Le Mie Capre:la prima mungitura(2° parte)

Tre capretti, saltellanti, con una femmina destinata alla rimonta, e due maschi che avrebbero avuto destini distanti da quelli di Norma, così chiamai la capra robusta di Nilde... qui il resto della prima parte


...
Le settimane trascorsero veloci, mentre si allungavano le giornate ed il caldo tornava a padroneggiare.
Il primo capretto, quello di Iole, era divenuto un Becchetto assai vispo e determinato: a due mesi e mezzo già tentava di montare la madre, e seppur solo di un prematuro approccio si stesse trattando, dovetti presto separarlo dal resto del gregge.
Sin che son piccini e carini, poppano e belano, saltellano e zampettano possono stare con la madre, le altre femmine e gli altri maschietti, ma poi cambiano atteggiamento e da un giorno all'altro ci fanno capire che loro al mondo son venuti per fare i Becchi, e non i pupazzetti simpatici e coccolosi, e tutto cambia...
Parlerò di questo in futuro, e per adesso vorrei concentrarmi sulla madre ed il suo latte.

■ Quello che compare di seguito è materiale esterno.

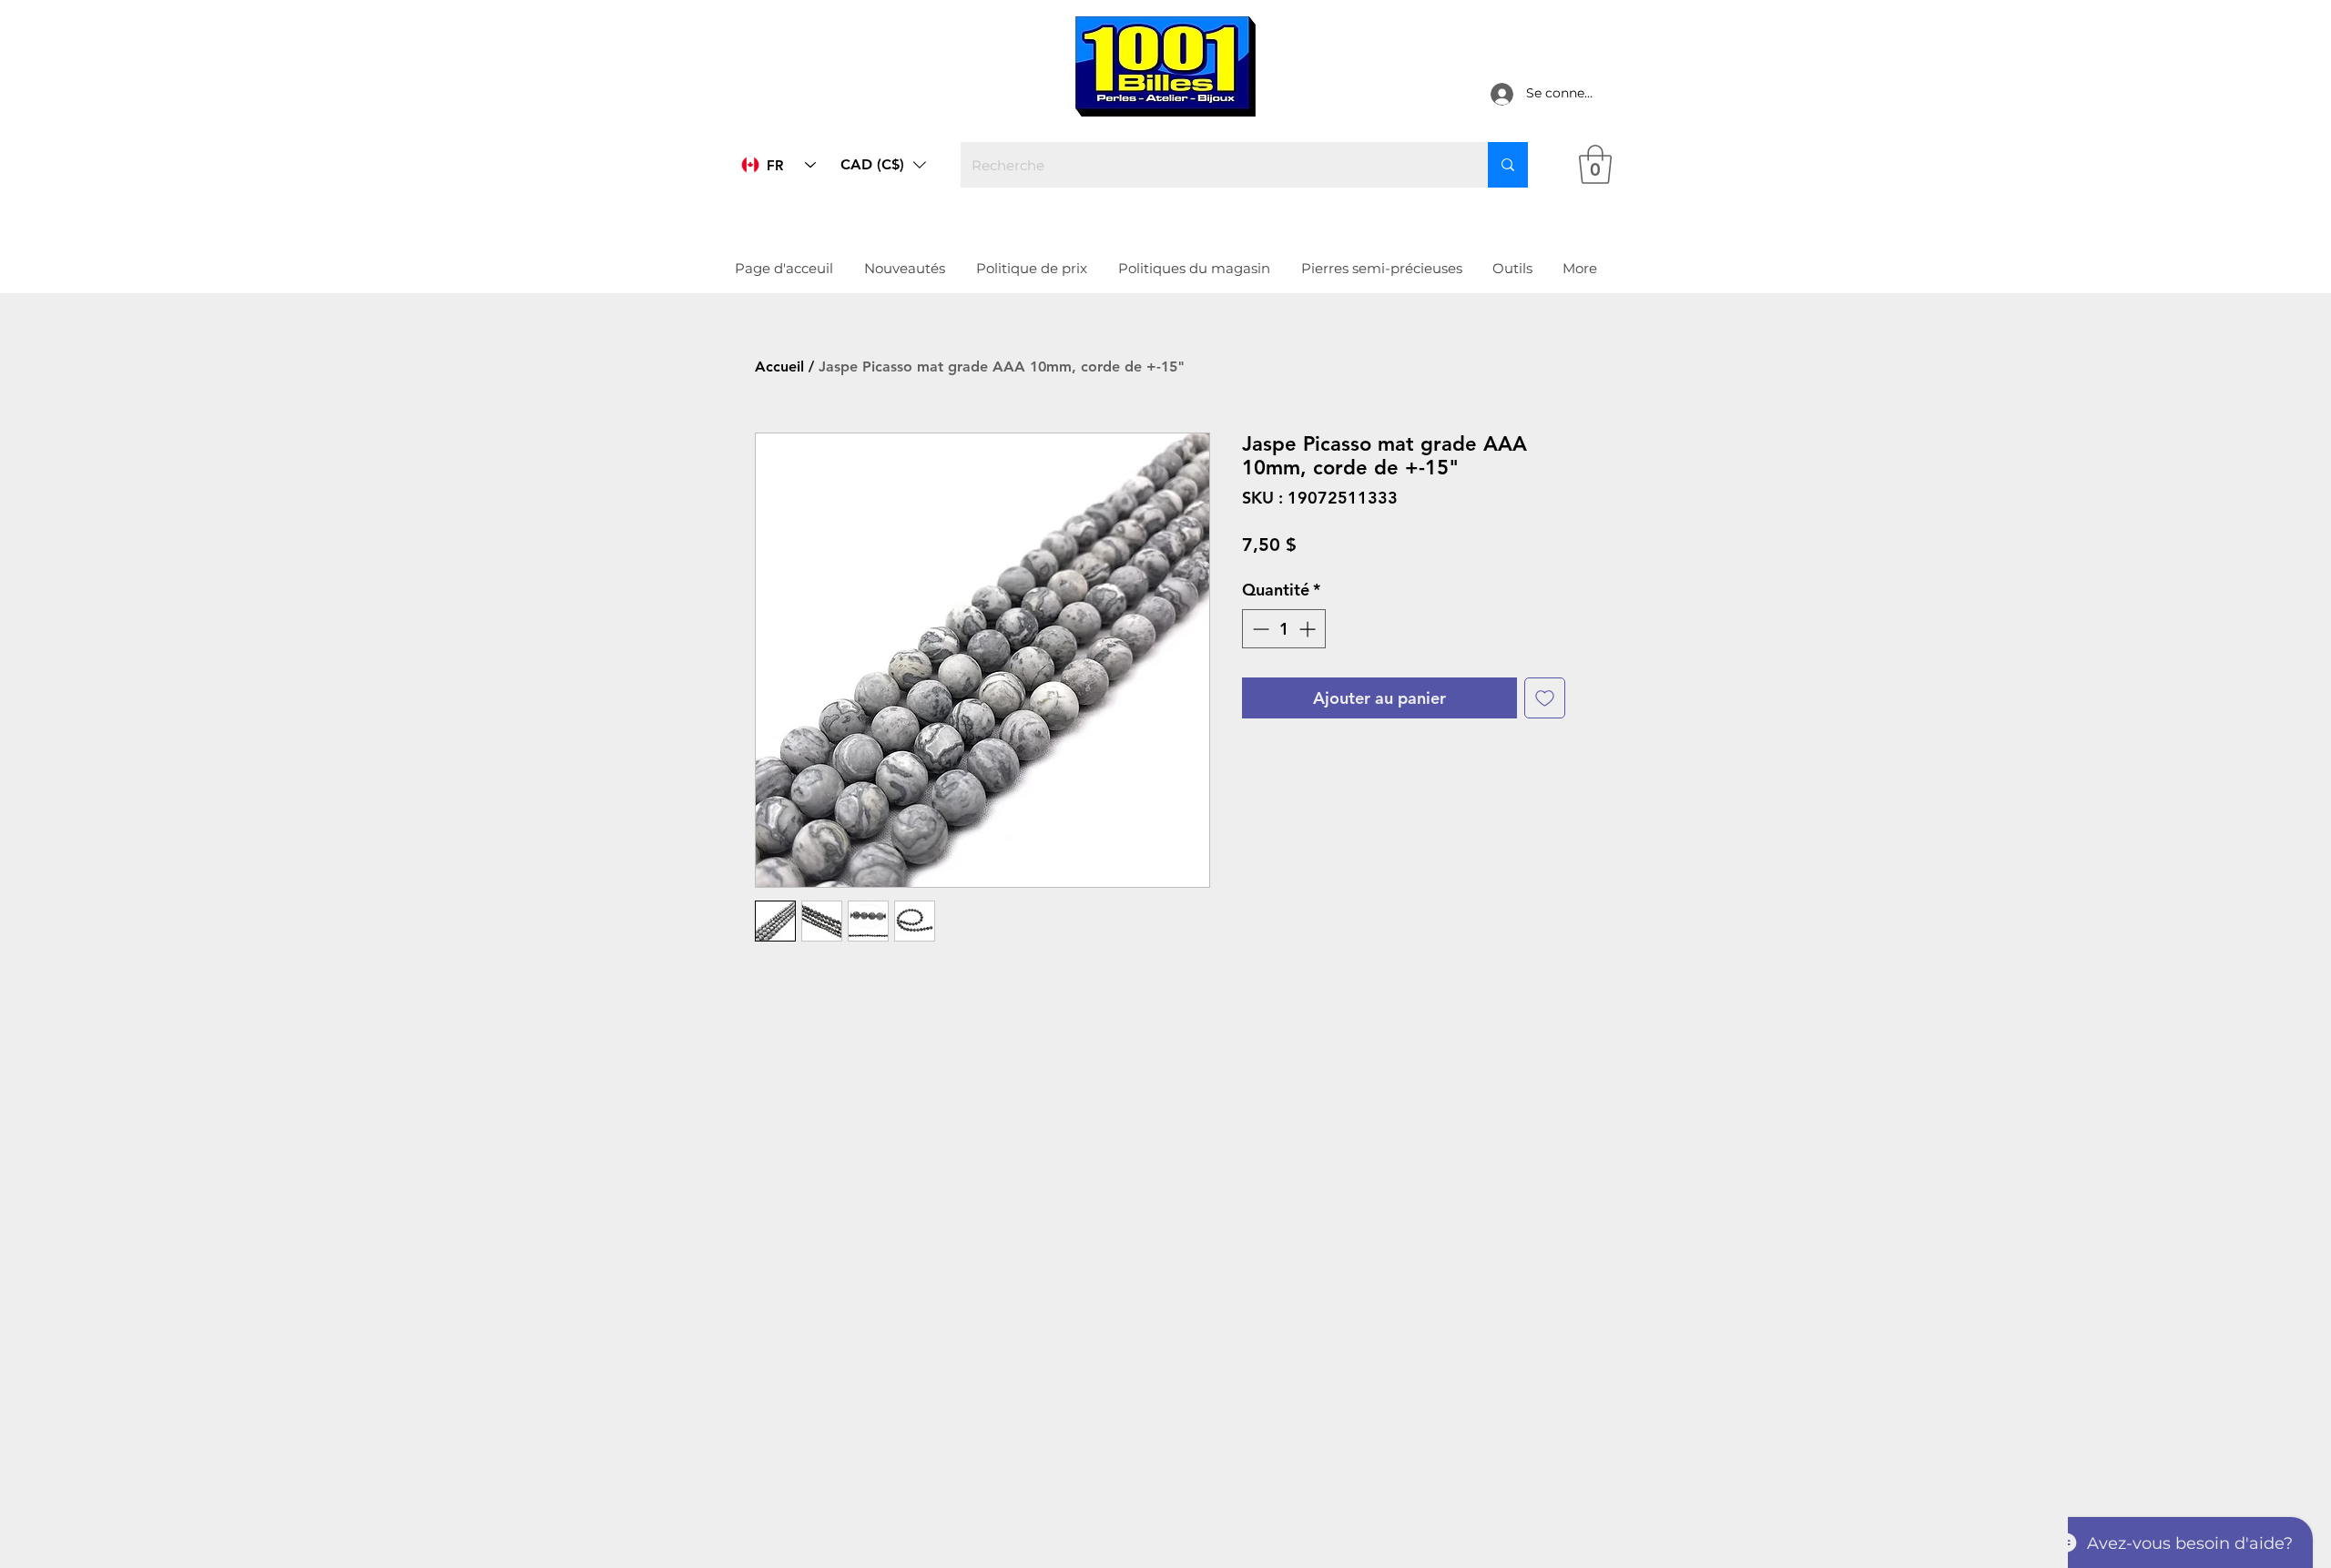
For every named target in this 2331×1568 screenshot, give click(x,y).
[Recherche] (1508, 165)
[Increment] (1309, 628)
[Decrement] (1259, 628)
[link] (1595, 164)
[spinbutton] (1284, 628)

Una volta allontanato il figlio, la madre ha latte e necessità impellenti: la mammella deve essere svuotata.
Era la mia prima volta che "addomesticavo" una capra per essere munta, e non mi vergogno a dire che la Iole mi fece sudare sette camicie, e mi fece anche imprecare tantissimo dentro a quella stallina con poca luce.

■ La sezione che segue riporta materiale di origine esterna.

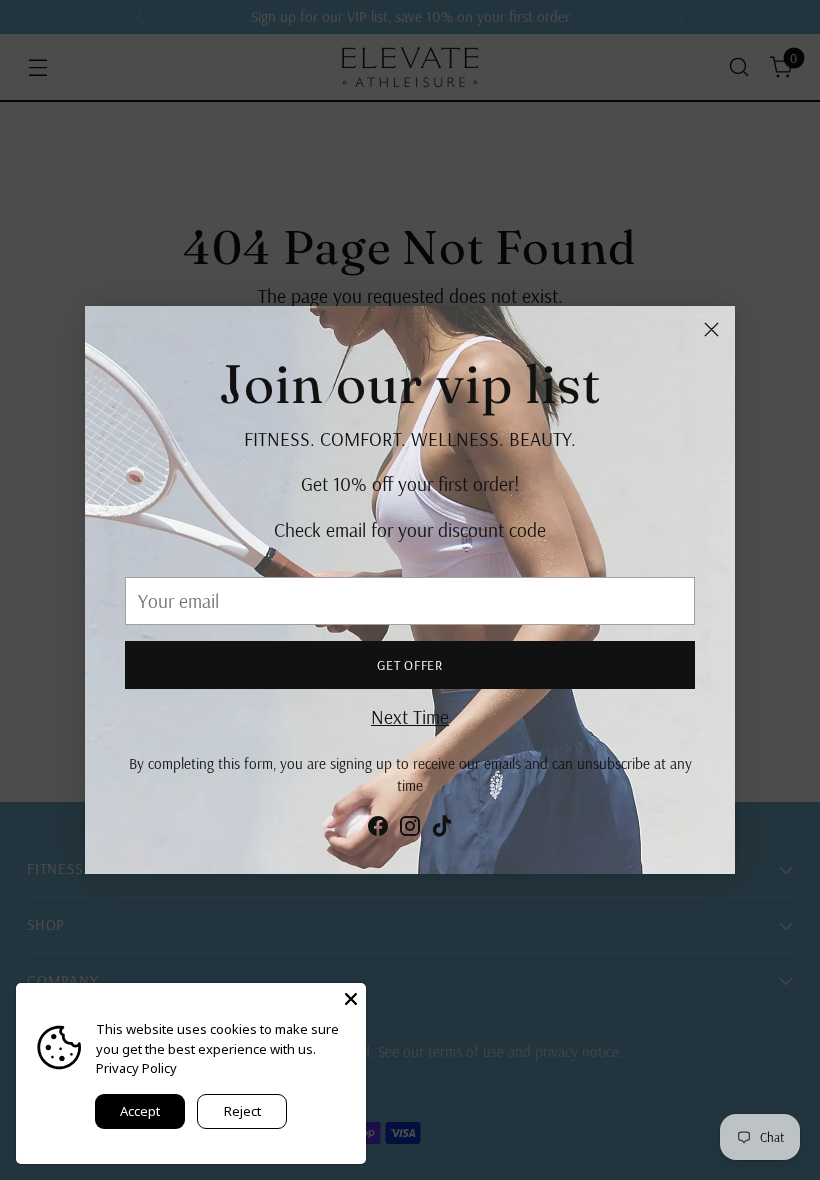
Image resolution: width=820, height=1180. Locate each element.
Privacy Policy (136, 1068)
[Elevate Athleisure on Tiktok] (442, 830)
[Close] (711, 329)
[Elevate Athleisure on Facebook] (378, 830)
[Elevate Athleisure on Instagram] (410, 830)
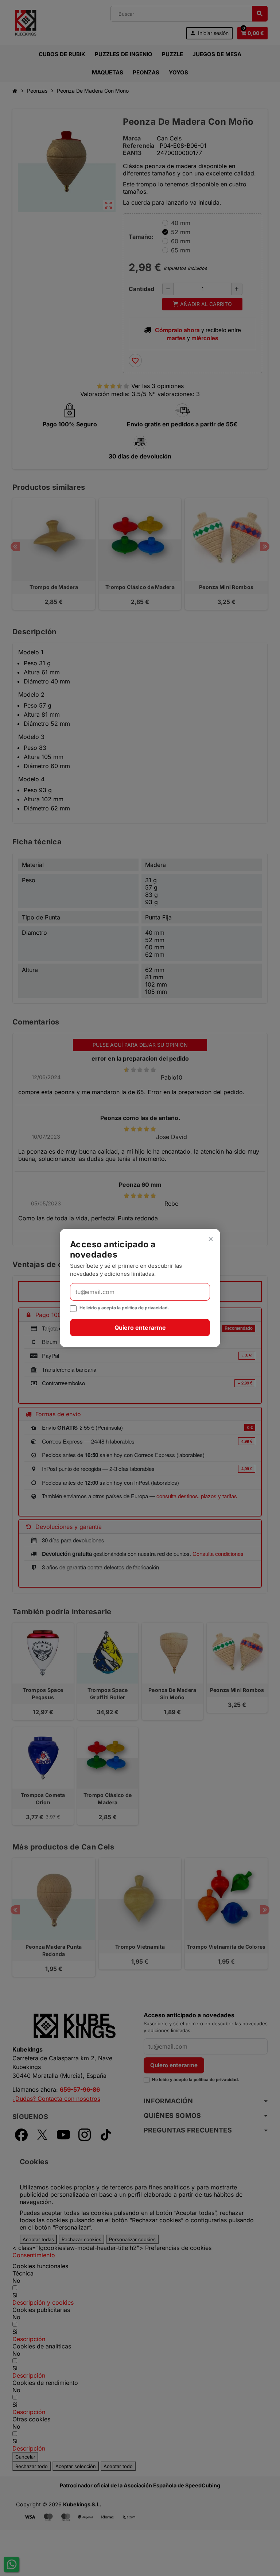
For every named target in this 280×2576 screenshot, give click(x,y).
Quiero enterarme (140, 1327)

Lei si lasciava avvicinare, toccare, accarezzare e mi aveva sempre permesso di starle intorno anche quando aveva il capretto...

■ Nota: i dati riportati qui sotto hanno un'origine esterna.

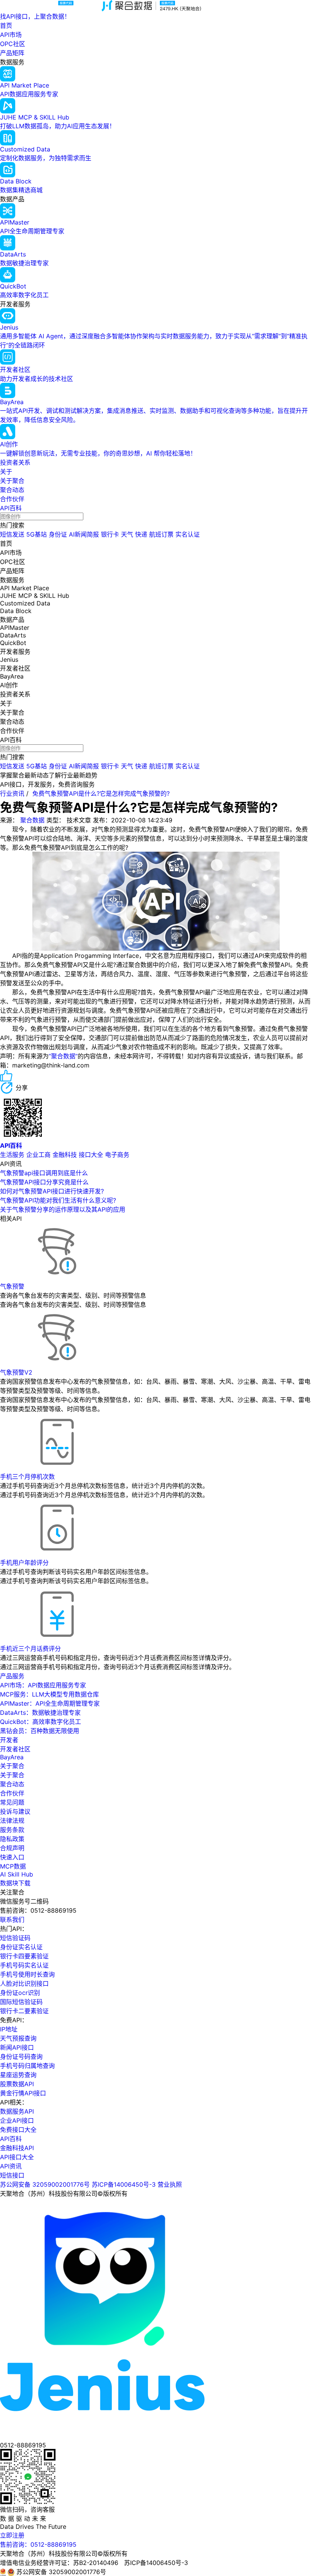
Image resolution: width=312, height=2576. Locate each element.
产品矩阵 (12, 53)
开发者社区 (15, 1749)
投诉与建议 (15, 1811)
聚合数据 (32, 820)
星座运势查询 (18, 2075)
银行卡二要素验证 (24, 2011)
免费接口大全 (18, 2129)
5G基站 (36, 534)
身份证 (58, 534)
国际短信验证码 (21, 2002)
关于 (6, 471)
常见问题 (12, 1802)
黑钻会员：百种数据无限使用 (39, 1731)
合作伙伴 (12, 499)
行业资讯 (12, 793)
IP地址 (9, 2029)
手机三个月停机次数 (27, 1476)
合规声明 (12, 1848)
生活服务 (12, 1154)
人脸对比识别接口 (24, 1983)
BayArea (12, 1757)
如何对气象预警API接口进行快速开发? (52, 1191)
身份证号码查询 (21, 2056)
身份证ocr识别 (20, 1992)
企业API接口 (17, 2120)
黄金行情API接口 (23, 2093)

...ma mungerla era tutt'altro che facile e scontato.

La prima volta.
Avevo allontanato il capretto al mattino, ed avvicinandosi l'imbrunire, entrai in stalla deciso, munito di sgabellino e secchio di metallo.  Lei scappava, come scapperebbe un bambino di fronte all'infermiera che vuole fargli una puntura.  Scappava, salvo poi rifermarsi, farmi accostare, e toccarle il bacino, le gambe, ma come sfioravo la mammella lei pareva avere l'argento vivo addosso.
Per prenderla dovetti usare la forza e l'inganno, e quei chicchi di mais nascosti nella mano mi aiutarono più di mille corde strette; ma ben presto il suo mangiare terminò, e quei due schizzi di latte (per giunta pure fuori dal secchio) non erano serviti ad altro che farla essere ancora più impaurita.
Mi sedetti, e ricordo perfettamente che lasciai che riprendesse fiato, mi si accostasse nuovamente a leccarmi il sudore (le capre impazziscono per il salato) e che riprendesse a mangiucolare un qualche chicco che mi era sfuggito dalla mano.
Come potevo CONVINCERLA senza spaventarla?
Come potevo farle comprendere che non volevo nuocerle ma solo darle sollievo?
Come potevo spingerla a fidarsi di me anche mentre le sfioravo la mammella tesa, gonfia e dolorante?
La spinsi con le braccia verso la parete della stalla, e con il mio fianco sinistro la tenni schiacciata e costretta in quella posizione.  Con una mano le presi la mammella, salvo poi ricevere il più grande calcione che un quattrozampe mi avesse mai dato sino ad allora.
Un calcio di capra non è certo un calcio di asino, né tanto meno di cavallo o di vitellone, ma è comunque un bel colpo, che se dato in posti strategici può rompere un braccio, fratturare le ossa della mano, far saltare i denti e...farvi cantare nel coro delle voci bianche.
Un calcio di capra fa male, ed io non me l'aspettavo così...doloroso (errore di valutazione).
Cadde il secchio, caddero i miei occhiali, caddi io, e la capra scappò dalla stalla: era tutto da rifare, mentre il mio torace aveva di che lamentarsi per le successive tre ore.
Son convinto che chi passò con l'auto nella strada asfaltata sotto casa, poté  udire e distinguere chiaramente tutte le imprecazioni che coniai appositamente per quel nuovo dolore.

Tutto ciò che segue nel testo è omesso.